Филипп Орлеанский, целиком поглощенный своими миньонами, ни о чем не подозревал. Взбешенный, он обрушился с бранью на Мадам и даже не удержался от упреков королю. Фонтенбло стало ареной прискорбных сцен, за которыми с жадностью следил обожавший скандалы двор. Людовик XIV, который не желал ни ссориться с братом, ни расставаться с Мадам, понял, что репутация его под угрозой. Необходимо было прибегнуть к уловке, и хитроумная Мадам нашла выход:

— Притворитесь, что любите другую женщину, — сказала она, — и слухи, что так досаждают нам, немедленно прекратятся.

«Было решено между ними, — говорит мадам де Лафайет, — что король станет оказывать знаки внимания одной из придворных дам, и они обратили взор на тех, кто подходил для подобного предприятия». Сначала их выбор пал на двух фрейлин королевы: мадемуазель де Пон и мадемуазель Шемеро. Однако первая, догадавшись о предназначенной ей роли, спаслась бегством в провинцию, а вторая, будучи особой честолюбивой, возомнила, что сможет привязать к себе короля. Кокетство сослужило ей дурную службу, ибо Людовик XIV немедленно порвал с ней и принялся искать другую жертву.

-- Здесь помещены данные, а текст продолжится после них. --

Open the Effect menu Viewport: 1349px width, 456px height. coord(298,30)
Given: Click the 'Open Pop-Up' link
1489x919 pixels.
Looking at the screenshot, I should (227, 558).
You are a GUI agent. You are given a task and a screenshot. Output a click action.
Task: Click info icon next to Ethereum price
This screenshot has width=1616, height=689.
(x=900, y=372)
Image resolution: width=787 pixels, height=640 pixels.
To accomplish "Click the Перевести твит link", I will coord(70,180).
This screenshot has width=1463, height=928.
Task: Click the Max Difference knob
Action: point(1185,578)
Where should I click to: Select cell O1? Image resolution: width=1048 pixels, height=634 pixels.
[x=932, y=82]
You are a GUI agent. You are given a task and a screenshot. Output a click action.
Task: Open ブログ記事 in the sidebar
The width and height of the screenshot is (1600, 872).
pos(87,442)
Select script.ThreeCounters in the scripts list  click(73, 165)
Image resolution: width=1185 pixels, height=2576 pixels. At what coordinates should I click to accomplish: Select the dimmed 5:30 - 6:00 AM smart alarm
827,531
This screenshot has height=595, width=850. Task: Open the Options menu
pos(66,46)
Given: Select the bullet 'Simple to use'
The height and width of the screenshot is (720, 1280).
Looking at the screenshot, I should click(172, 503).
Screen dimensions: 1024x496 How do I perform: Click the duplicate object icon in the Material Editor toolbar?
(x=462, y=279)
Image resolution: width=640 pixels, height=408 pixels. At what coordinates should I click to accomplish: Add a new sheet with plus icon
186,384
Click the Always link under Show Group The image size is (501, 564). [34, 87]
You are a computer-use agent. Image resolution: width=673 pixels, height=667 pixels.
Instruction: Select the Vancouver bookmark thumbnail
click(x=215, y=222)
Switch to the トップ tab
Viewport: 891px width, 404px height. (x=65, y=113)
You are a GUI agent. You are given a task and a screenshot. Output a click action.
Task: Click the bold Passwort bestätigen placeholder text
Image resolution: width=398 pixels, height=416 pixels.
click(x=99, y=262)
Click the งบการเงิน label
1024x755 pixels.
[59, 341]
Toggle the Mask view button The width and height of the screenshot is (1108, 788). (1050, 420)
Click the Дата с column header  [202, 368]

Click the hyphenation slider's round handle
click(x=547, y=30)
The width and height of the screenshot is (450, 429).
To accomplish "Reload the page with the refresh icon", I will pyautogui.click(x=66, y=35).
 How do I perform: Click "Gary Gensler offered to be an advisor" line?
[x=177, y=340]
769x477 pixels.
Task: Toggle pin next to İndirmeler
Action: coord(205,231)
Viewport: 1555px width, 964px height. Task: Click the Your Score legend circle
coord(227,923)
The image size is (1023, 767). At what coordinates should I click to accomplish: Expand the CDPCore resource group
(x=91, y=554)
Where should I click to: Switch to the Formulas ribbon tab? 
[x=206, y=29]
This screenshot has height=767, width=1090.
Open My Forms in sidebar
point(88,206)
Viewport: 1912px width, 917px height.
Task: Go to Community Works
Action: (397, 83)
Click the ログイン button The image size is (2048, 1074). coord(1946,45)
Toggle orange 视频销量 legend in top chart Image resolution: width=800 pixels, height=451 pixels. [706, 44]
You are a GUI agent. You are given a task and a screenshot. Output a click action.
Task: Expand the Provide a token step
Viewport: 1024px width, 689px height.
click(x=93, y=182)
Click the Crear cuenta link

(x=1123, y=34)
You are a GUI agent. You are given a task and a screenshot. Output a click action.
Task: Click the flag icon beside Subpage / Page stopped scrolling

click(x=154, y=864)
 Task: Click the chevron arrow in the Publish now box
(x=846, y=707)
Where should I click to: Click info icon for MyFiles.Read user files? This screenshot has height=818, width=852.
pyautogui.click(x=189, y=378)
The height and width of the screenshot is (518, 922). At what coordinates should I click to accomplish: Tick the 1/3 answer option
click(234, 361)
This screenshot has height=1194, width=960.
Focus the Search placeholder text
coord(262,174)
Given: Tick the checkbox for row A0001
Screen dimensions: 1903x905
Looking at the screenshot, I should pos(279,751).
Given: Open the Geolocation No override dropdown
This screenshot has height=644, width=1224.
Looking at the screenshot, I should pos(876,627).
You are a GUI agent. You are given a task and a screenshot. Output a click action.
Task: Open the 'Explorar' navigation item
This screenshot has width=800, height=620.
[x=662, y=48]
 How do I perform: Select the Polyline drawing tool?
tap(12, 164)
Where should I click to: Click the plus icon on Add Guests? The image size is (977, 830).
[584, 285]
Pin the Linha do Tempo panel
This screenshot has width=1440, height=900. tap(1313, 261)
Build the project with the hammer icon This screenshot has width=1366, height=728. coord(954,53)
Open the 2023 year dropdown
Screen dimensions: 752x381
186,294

Тогда Мадам пришло в голову, что для такого дела вполне подойдет одна из ее собственных фрейлин: молоденькая наивная простушка семнадцати лет, с большими чистыми глазами.

Эту девушку звали Луиза де Лавальер…

ЛУИЗА ДЕ ЛАВАЛЬЕР СТАНОВИТСЯ ПРИЧИНОЙ ОПАЛЫ ФУКЕ

Человек мнит свое положение прочным, как вдруг является женщина…

Поль Бурже

Это была робкая и чуть пугливая блондинка. Всего несколько месяцев назад покинув свою родную Турень, она еще не успела обрести плутоватую развращенность, присущую другим придворным дамам. Кроме того, она немного прихрамывала, и Мадам, чересчур уверовав в силу своих чар, вообразила, что эта маленькая провинциалочка не представляет никакой опасности.

Вероятно, она была единственной, кто не удосужился взглянуть пристальнее на восхитительную Луизу, прелести которой вызывали повышенный интерес у молодых ловеласов, иначе вряд ли совершила бы такую ошибку. В самом деле, все современники говорят о мадемуазель де Лавальер с неподдельным восторгом: «Звук ее голоса проникал в сердце», — пишет мадам де Кайлюс. «…С прелестью лица соперничала красота серебристых волос», — добавляет мадам де Лафайет, а принцесса Пфальцская заключает: «Невозможно выразить очарование ее взора»…

Неудивительно, что король, увидев в первый раз это чудесное создание, остался чрезвычайно доволен выбором Мадам. Он с улыбкой поклонился и возвратился: себе в очень веселом расположении духа, не считая нужным сообщать любовнице, какие приятные мысли навестили его при взгляде на Луизу де Лавальер…

вернуться

44

Именно по этому поводу мадам де Мотвиль пишет: «Все чаще стали происходить прогулки до двух-трех часов ночи; участники их вели себя более чем вольно, причиной чему были сладострастные желания, и это дурным образом влияло на добродетель (я имею в виду Мадам), к которой прежде относились с таким восхищением, как редко случается в ее возрасте» (Мемуары, предназначенные для истории Анны Австрийской, 1739); на эти же ночные забавы намекает и Лоранси: «Все подобные развлечения приводили к мерзостям, которые не поддаются описанию, и лучше будет о них умолчать» (История герцогов Орлеанских).